[Instructions for the task] Copy out each line of the data that holds the string "window".

[Data]

--- --- ---

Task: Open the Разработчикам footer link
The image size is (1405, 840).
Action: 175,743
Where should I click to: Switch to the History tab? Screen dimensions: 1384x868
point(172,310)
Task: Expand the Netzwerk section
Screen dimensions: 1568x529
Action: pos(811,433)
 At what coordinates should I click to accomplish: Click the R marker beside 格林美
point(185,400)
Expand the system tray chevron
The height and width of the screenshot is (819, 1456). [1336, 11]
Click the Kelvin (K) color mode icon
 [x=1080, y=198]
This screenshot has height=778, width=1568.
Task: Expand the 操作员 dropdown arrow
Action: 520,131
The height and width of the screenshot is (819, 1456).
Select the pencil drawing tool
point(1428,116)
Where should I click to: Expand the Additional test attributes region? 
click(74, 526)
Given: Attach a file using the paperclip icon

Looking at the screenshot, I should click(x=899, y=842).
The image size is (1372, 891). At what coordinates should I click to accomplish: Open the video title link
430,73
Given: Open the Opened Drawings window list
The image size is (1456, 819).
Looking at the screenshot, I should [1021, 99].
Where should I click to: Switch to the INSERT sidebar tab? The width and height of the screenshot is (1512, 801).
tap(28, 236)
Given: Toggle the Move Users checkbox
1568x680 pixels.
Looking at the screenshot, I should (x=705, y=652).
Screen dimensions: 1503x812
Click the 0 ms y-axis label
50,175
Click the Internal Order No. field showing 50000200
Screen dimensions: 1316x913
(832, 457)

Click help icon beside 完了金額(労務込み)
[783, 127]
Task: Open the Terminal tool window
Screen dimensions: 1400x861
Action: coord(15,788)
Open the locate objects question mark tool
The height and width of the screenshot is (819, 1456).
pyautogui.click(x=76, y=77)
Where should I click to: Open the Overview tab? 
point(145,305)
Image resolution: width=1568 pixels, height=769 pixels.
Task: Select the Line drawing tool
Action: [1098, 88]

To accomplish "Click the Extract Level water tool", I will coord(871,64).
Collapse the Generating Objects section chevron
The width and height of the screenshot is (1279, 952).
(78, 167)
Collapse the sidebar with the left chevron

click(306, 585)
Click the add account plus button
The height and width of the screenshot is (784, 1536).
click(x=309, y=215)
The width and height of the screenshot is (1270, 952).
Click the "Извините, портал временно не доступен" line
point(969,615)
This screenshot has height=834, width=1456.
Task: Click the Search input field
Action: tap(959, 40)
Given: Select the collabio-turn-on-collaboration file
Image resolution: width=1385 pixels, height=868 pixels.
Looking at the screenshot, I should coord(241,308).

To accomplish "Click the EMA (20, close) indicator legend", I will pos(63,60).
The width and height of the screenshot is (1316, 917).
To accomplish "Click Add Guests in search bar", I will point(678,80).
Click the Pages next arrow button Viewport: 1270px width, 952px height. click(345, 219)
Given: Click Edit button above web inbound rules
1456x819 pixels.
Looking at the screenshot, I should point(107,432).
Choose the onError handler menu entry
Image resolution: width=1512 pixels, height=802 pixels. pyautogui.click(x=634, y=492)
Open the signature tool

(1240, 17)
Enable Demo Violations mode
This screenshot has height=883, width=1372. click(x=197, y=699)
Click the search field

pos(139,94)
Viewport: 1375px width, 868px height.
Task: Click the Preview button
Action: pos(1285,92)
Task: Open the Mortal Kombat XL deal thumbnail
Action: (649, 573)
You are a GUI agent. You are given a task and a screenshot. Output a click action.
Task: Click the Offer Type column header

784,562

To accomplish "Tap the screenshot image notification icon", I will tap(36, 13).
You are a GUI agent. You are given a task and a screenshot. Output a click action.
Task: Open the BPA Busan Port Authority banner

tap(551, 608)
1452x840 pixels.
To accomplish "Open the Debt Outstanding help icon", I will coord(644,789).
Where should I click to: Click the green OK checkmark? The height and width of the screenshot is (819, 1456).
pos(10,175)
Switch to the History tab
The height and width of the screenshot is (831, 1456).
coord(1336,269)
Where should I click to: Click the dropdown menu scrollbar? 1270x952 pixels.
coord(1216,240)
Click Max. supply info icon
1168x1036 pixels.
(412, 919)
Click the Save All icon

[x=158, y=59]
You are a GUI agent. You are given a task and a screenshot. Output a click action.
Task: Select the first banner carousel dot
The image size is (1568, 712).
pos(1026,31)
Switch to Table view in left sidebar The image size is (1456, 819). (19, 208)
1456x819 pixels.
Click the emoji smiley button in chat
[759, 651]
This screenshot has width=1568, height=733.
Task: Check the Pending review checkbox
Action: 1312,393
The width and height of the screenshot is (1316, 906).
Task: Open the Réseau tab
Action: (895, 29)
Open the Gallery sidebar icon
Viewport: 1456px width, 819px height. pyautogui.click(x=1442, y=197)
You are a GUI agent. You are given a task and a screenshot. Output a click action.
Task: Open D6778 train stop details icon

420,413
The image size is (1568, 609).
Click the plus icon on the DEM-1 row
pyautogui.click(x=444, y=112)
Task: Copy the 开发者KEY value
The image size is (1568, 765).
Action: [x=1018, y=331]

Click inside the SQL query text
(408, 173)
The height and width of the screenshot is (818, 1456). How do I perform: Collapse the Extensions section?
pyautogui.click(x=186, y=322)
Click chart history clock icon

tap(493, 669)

--- --- ---

[Solved problem]
Given: Open the Opened Drawings window list
Task: Open the Terminal tool window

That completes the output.